2. Materials and methods

2.1. Families and clinical evaluation

Two Chinese families with non-syndromic SNHL (Family 1 and Family 2) were recruited in our study. Comprehensive clinical information including the subjective degree of hearing loss, age of onset, medication, noise exposure, pathological changes in the ear and other relevant clinical manifestations, were obtained using a questionnaire. The degree of hearing loss was classified into: mild (25–40 dB HL); moderate (41–55 dB HL); moderately severe (56–70 dB HL); severe (71–90 dB HL); and profound (>90 dB HL) hearing loss, based on the WHO (1997) criteria.

The ethics committee of the Chinese People's Liberation Army (PLA) General Hospital (approval number S2016-120-02) approved the study design, and written informed consent to publish was obtained from the participants or the parents of the minor subjects.

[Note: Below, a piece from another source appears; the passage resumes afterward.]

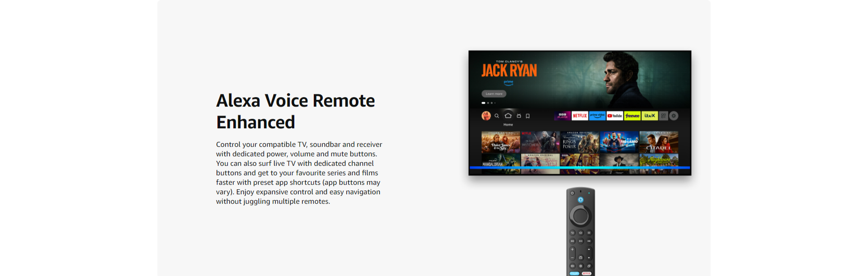
Task: Click the Learn more button
Action: coord(494,94)
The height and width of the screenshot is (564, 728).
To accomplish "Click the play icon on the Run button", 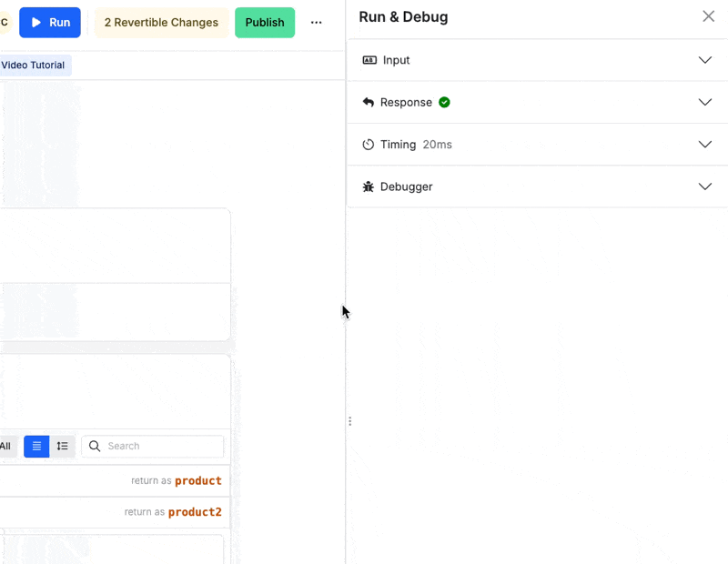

2.2. Deafness gene panel sequencing

Genomic DNA was isolated from the peripheral blood samples of the participating members from the two families using a gDNA blood extraction kit (Qiagen, Valencia, CA, USA) within 1 week of sample collection. A deafness gene panel including 159 nuclear deafness genes, and 6 mitochondrial genes (Supplementary Table 1) was applied to the proband and part of the related family members from the two families（V:12 in Family 1, II:11, II:12 and IV:1 in Family 2). We performed capture sequencing and next-generation sequencing (NGS) of the coding exons of the deafness genes and their flanking 100 bps on an Illumina HiSeq 2000 from MyGenostics Corporation (Beijing China). The pipeline was followed as described previously by Yuan et al. [6]. In brief, the gDNA was fragmented, ligated to adaptors, extracted, amplified by ligation-mediated PCR and then all coding exons and the 100 bp flanking of the 168 genes were captured using the GenCap Custom Exome Enrichment kit (MyGenostics, Beijing, China). Each captured library was loaded onto the Illumina Hiseq 2000 platform. After filtering out low-quality and duplicate reads, clean data were aligned to the human reference genome hg19 using the Burrows-Wheeler Aligner (BWA). After alignment, all variants were annotated and classified using the Genome Analysis Toolbox (GATK), Variant Effect Predictor (VEP). Afterwards, variants were further annotated using the following public databases.Exome Aggregation Consortium (ExAC); the 1000 Genomes Project; dbSNP (v.144); Genome Aggregation Database (gnomAD); ClinVar; the Human Gene Mutation Database (HGMD), and Deafness Variation Database (http://deafnessvariationdatabase.org/). Pathogenicity of variants were predicted using the PolyPhen-2, SIFT, MutationTaster and CADD programs. The variants interpreted by the ACMG/AMP guidelines for genetic hearing loss.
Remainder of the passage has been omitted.